* **Prompt**: Work out how many lines in the material below hold "Given", then give only that number.

* **Available data**:
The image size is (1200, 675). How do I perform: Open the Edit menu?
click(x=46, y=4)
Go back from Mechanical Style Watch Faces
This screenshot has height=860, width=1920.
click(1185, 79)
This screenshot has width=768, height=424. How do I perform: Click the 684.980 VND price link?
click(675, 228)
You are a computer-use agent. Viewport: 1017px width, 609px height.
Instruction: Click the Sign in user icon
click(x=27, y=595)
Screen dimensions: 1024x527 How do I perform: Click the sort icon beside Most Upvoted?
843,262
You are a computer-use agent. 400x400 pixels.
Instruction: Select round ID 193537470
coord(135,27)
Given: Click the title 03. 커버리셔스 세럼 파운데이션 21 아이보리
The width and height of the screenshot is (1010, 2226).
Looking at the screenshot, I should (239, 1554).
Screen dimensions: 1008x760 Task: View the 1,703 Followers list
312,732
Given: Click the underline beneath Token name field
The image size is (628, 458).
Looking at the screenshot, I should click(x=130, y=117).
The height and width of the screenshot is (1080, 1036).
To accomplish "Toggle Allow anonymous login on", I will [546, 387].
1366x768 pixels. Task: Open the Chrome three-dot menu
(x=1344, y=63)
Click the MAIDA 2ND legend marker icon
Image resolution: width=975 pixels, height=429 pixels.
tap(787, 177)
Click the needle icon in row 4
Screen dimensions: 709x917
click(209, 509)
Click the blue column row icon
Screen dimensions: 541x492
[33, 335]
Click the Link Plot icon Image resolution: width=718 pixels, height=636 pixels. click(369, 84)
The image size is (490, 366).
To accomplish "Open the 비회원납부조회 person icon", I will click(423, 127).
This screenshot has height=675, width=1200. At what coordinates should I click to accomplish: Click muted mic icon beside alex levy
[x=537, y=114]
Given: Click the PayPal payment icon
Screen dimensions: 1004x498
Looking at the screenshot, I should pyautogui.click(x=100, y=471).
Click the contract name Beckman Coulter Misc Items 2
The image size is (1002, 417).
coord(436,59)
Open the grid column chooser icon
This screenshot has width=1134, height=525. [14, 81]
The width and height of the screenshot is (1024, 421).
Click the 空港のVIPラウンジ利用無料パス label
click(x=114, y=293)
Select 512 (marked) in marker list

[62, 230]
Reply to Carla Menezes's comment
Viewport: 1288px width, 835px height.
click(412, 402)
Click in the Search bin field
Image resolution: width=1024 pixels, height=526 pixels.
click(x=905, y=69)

* **Result for this task**: 3